[Records excerpted from a collection]

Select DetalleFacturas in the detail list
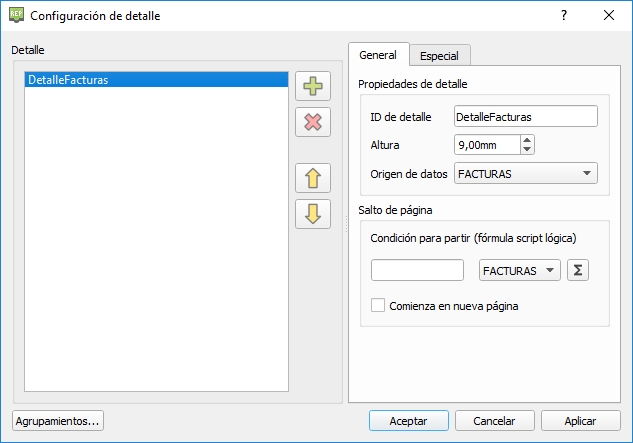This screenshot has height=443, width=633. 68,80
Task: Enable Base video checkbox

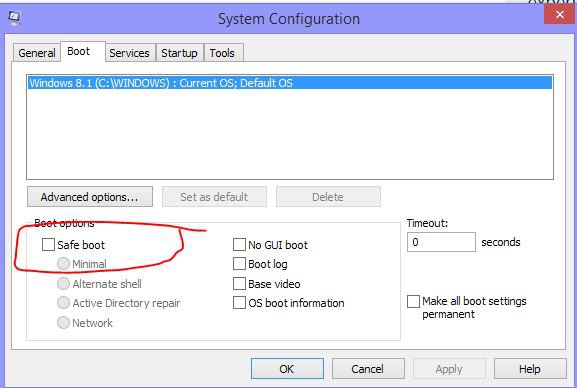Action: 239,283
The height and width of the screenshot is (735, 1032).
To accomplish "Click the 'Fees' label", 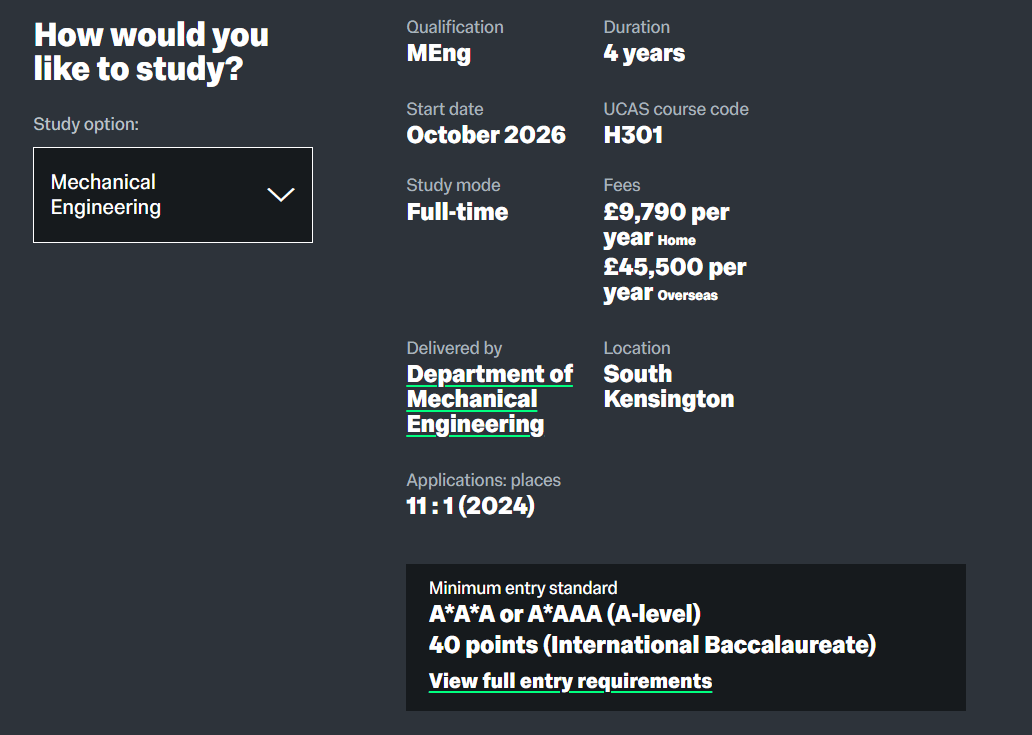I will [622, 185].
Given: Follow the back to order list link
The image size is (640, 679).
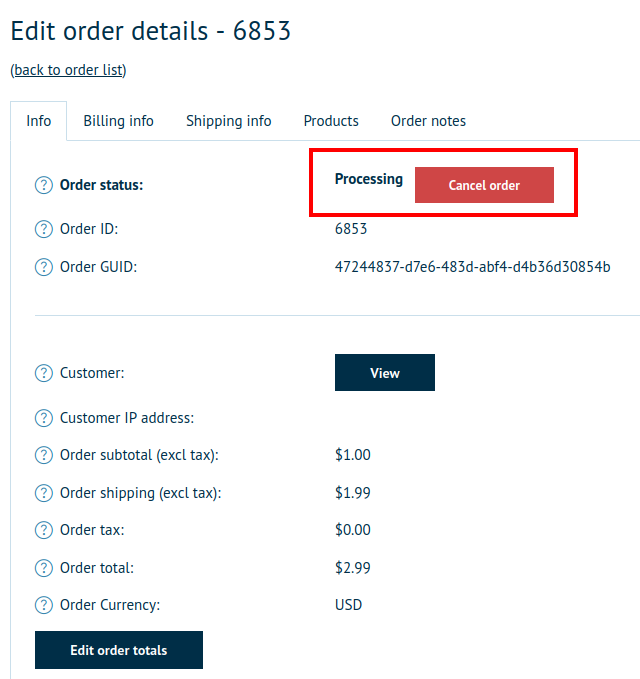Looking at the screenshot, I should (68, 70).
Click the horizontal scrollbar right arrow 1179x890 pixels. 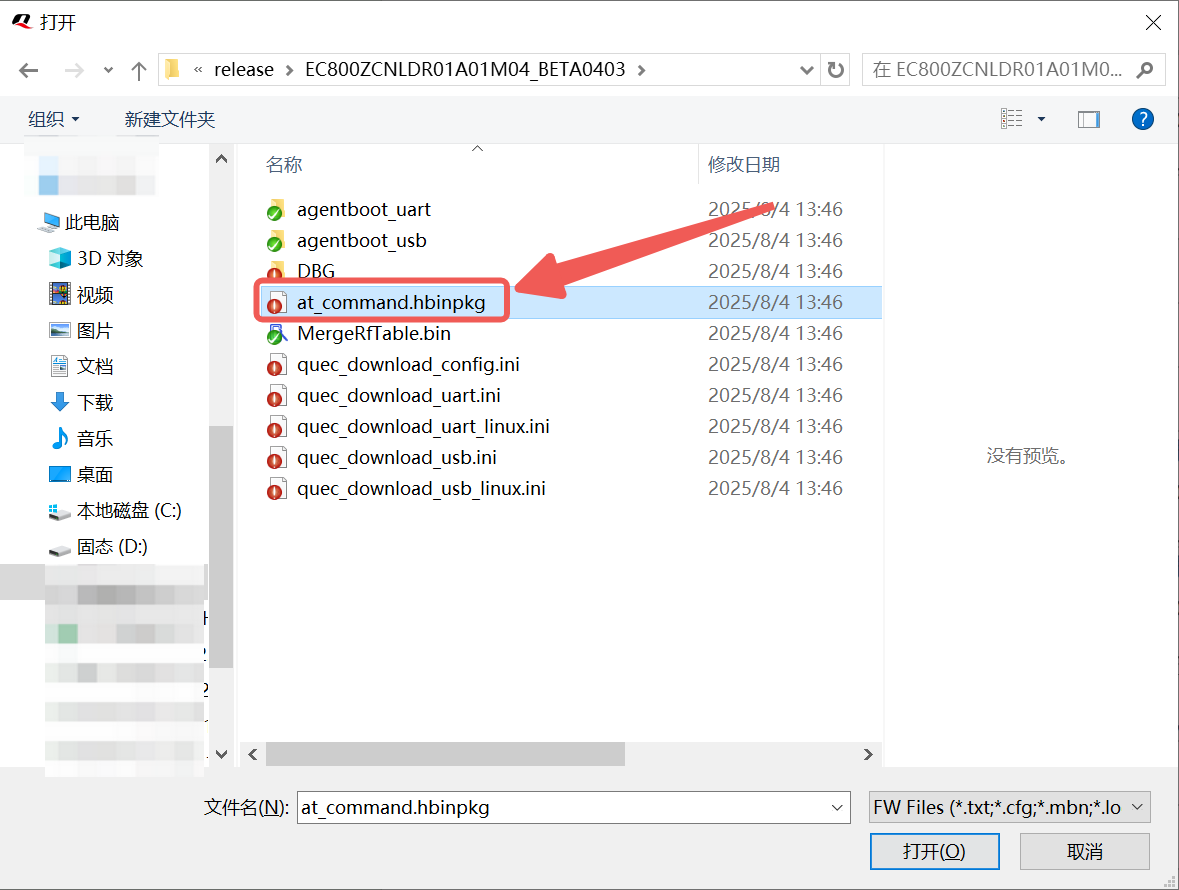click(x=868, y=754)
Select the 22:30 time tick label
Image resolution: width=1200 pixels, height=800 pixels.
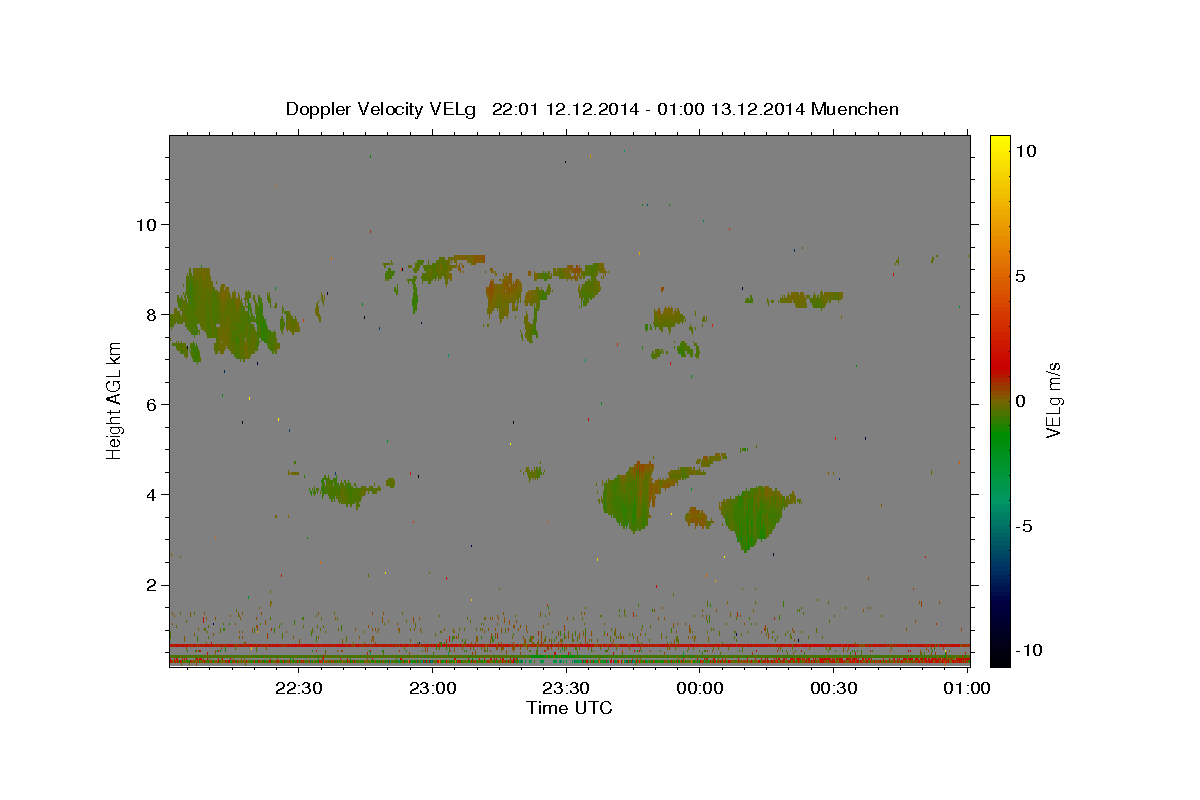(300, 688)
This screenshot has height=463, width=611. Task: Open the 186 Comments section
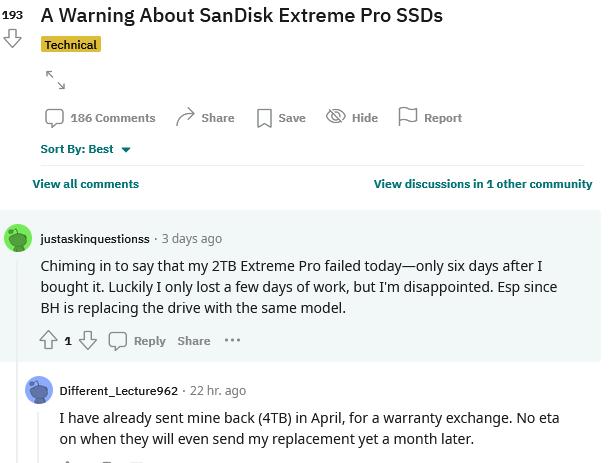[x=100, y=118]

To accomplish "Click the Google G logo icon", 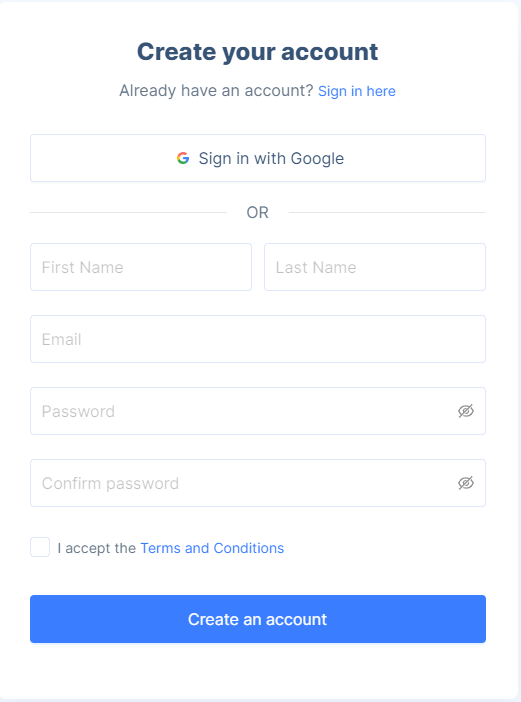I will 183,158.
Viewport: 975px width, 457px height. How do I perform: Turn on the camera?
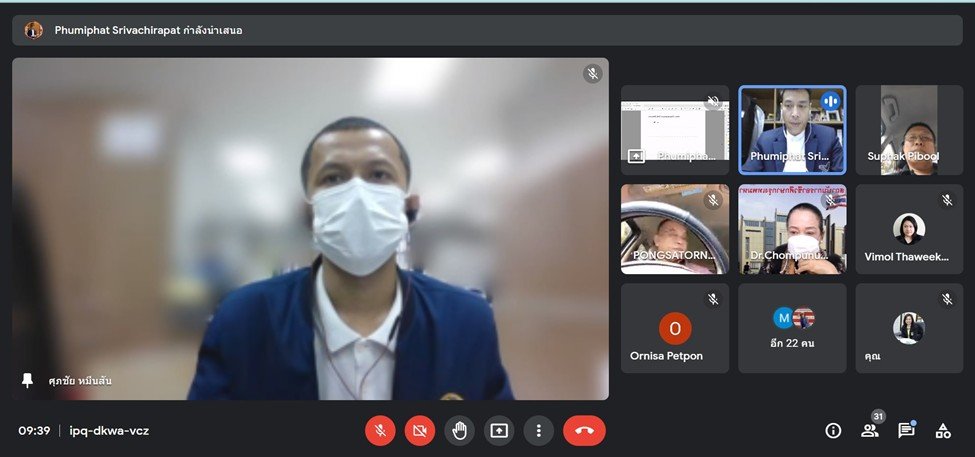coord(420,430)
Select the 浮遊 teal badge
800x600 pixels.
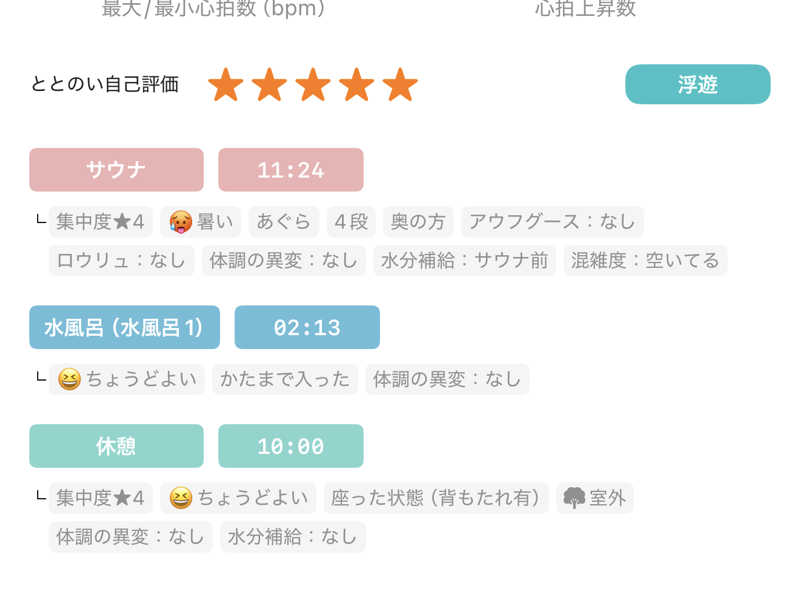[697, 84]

### WHAT THE EXERCISE ASKS
Exact copies of the lines from the one containing "Viewport: 975px width, 457px" through the final line of the data are required; pictures are to be omitted.

### TASK SOLUTION
Viewport: 975px width, 457px height. How do I perform: Turn on the camera?
coord(420,430)
Select the 浮遊 teal badge
800x600 pixels.
[697, 84]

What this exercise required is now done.